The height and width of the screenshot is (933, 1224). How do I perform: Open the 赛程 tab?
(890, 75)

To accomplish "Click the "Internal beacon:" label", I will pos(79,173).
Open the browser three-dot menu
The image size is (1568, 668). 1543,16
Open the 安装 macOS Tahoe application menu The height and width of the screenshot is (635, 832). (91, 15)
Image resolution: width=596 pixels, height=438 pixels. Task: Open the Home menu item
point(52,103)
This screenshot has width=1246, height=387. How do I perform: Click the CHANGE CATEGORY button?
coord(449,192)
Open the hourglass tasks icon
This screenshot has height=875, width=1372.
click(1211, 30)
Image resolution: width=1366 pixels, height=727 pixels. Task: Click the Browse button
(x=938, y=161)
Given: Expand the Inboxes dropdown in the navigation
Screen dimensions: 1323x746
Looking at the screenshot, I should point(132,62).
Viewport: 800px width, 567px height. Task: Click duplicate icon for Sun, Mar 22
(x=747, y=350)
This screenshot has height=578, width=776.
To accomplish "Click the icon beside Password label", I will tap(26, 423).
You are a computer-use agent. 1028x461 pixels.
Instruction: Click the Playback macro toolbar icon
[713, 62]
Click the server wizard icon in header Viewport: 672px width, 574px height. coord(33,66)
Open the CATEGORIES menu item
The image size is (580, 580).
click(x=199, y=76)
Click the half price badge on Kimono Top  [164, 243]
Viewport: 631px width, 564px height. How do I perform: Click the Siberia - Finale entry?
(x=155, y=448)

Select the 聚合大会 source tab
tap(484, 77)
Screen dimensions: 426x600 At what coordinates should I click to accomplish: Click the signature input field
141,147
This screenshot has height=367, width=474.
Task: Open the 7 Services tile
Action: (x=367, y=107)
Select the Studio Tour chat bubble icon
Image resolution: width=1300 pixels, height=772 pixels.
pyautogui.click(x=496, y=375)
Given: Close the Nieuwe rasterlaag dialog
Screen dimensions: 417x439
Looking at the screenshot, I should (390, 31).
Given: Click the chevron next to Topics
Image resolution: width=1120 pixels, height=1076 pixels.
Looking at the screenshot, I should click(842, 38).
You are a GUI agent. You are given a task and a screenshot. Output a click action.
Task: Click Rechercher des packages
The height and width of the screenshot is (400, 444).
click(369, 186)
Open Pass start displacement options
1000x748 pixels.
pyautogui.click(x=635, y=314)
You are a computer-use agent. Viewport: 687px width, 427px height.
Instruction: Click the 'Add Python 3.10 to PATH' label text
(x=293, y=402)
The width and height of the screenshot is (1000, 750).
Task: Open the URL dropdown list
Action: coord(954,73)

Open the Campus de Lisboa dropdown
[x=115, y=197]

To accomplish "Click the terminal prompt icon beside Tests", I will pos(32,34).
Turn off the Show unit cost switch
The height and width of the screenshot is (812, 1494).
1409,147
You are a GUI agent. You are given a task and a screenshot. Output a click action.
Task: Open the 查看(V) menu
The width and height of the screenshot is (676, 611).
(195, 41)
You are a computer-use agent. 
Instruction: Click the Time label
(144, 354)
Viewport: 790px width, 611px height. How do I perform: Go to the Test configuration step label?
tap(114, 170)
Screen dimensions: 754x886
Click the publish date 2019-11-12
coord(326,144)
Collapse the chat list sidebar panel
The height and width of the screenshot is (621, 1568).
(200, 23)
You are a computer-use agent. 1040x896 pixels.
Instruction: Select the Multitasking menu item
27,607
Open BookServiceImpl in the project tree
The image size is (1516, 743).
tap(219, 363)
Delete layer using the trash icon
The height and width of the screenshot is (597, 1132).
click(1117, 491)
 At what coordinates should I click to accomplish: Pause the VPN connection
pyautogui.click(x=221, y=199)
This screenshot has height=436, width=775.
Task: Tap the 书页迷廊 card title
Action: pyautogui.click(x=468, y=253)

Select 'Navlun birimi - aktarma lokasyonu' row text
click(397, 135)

════

- _EXERCISE_
Repeat the line containing "Instruction: Click the Time label" and all subsequent lines through the final line of the data, exactly and with no others.

- _ANSWER FOR THE TASK_
Instruction: Click the Time label
(144, 354)
Viewport: 790px width, 611px height. How do I perform: Go to the Test configuration step label?
tap(114, 170)
Screen dimensions: 754x886
Click the publish date 2019-11-12
coord(326,144)
Collapse the chat list sidebar panel
The height and width of the screenshot is (621, 1568).
(200, 23)
You are a computer-use agent. 1040x896 pixels.
Instruction: Select the Multitasking menu item
27,607
Open BookServiceImpl in the project tree
The image size is (1516, 743).
tap(219, 363)
Delete layer using the trash icon
The height and width of the screenshot is (597, 1132).
click(1117, 491)
 At what coordinates should I click to accomplish: Pause the VPN connection
pyautogui.click(x=221, y=199)
This screenshot has height=436, width=775.
Task: Tap the 书页迷廊 card title
Action: pyautogui.click(x=468, y=253)

Select 'Navlun birimi - aktarma lokasyonu' row text
click(397, 135)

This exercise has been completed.